Prompt: Ok now to generate a house from the icons, we need AI to parse the icons for their identity. Each icon already has metadata such as wall_2x6_3x8_5_16oc. We also have a CAD library (3 parts) with corresponding names. If i give AI these files (upload of fcstd files) then AI should be able to convert the icons into full CAD. There are a few conventions, such as the wall module standard faces south (exterior OSB faces south). To represent E and W wall, we rotate 90 degrees clockwise for West walls, and 90 degrees counterclockwise for East walls. Furher, the North wall is a standard module icon rotated 180 degrees. Each CAD has 'ports' defined in the schema - attach a wall to either side (vertical studs). For the north and south wall - these protrude such that the E and W walls are inset between these. How to compile this?
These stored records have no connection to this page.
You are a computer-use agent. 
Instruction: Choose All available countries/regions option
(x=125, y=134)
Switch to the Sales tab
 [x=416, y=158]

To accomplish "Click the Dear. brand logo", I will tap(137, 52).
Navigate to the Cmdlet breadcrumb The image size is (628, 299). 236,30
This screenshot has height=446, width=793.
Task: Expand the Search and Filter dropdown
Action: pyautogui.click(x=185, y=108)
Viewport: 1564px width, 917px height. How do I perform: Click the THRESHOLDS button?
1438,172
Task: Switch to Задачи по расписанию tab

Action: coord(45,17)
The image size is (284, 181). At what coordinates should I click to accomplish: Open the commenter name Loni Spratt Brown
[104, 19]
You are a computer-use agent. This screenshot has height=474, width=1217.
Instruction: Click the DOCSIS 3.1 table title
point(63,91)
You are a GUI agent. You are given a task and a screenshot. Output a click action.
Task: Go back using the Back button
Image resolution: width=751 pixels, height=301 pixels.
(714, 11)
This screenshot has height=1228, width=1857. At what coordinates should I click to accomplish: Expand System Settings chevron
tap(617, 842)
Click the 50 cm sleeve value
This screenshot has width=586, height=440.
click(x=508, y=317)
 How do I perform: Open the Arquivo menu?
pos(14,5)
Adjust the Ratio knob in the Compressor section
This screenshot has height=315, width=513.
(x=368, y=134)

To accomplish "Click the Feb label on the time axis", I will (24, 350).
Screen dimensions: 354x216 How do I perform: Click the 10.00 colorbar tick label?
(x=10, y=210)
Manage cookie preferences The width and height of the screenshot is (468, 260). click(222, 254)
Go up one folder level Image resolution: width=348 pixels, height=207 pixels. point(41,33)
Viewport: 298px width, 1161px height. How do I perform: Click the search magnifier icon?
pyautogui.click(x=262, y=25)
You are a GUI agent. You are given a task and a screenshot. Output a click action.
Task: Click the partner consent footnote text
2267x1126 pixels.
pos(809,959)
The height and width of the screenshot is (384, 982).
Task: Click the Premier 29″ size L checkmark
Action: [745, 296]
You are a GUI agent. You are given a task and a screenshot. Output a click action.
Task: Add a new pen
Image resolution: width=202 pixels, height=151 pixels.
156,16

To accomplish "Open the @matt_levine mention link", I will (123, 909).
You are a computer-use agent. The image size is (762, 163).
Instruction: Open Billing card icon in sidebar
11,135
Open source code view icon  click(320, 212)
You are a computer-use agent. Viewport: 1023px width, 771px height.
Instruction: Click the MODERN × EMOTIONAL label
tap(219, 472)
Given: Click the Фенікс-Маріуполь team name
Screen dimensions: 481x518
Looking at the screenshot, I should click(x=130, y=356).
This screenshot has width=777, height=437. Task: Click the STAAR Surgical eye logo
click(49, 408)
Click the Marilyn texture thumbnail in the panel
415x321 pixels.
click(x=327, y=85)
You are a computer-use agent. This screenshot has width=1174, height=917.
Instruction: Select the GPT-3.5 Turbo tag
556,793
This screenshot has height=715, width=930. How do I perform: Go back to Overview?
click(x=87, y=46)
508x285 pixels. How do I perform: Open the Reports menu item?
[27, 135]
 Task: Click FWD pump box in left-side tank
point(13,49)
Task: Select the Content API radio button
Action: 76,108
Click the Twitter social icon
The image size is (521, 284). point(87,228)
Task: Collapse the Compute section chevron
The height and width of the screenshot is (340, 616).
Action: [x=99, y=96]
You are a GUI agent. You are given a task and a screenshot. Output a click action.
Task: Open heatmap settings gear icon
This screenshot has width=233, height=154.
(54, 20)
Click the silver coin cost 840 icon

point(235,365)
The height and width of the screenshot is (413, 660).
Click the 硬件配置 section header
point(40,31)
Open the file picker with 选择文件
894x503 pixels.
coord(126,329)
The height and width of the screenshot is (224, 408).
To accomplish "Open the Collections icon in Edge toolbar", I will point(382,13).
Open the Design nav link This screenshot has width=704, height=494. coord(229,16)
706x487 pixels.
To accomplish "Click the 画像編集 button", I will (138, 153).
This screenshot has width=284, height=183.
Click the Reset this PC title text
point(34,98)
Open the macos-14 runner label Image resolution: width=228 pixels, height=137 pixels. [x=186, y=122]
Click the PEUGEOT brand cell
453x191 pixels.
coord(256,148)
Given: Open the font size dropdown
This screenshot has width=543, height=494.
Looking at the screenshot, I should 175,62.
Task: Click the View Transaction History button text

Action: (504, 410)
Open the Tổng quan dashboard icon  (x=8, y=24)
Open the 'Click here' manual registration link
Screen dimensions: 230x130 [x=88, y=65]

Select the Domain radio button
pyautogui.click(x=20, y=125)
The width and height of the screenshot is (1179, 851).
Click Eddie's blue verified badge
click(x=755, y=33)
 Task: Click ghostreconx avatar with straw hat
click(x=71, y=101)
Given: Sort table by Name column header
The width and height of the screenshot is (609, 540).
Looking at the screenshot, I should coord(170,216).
Iconic CAD Compilation Pipeline

SVG assembly
→ parse grouped icons
→ read metadata / IDs
→ identify module family
→ read transform (x, y, rotation)
→ instantiate matching CAD part
→ rotate CAD to match wall orientation
→ compute port-to-port joins
→ apply corner convention
→ place all parts in FreeCAD
→ fuse or keep as assembly
→ export FCStd / STEP / BOM

• Needs assembly_rules.yaml
  • corner rules
  • wall protrusion policy
  • join precedence - N + S overlap E + W corners (E and W are inset between N and S walls)

Give Me Compiler

Prompt: Give me compiler to parse the SVG file and produce real CAD from it, and instructions for how to use this compiler.

Ok, so i am providing - FreeCAD parts which have been generated before. The house1.svg which contains the layout of the house framing expressed by icons. Then the schema for the original CAD for the 3 wall modules, framed_wall_panel_schema.yaml. Then the actual 3 instances of walls - wall_instances.yaml. Compiler that I used to convert the CAD schema to the wall wall panel library is not necessary.

I have house1.svg framed_wall_panel_schema.yaml wall_instances.yaml cad_library/wall_4x8_2x6_24oc_osb716_south.FCStd, wall_4x8_2x6_16oc_osb716_south.FCStd, and wall_3x8.5_2x6_16oc_osb716_south.FCStd

NOTE: had to add icon metadata (module name) as XML inside the inkscape working doc. This could have been automated with an icon generation schema.

Process

Initially, chat gave me a postition-based compiler, not a port-based compiler. The latter is more robust - it mimics the actual build process for placing one module against the next.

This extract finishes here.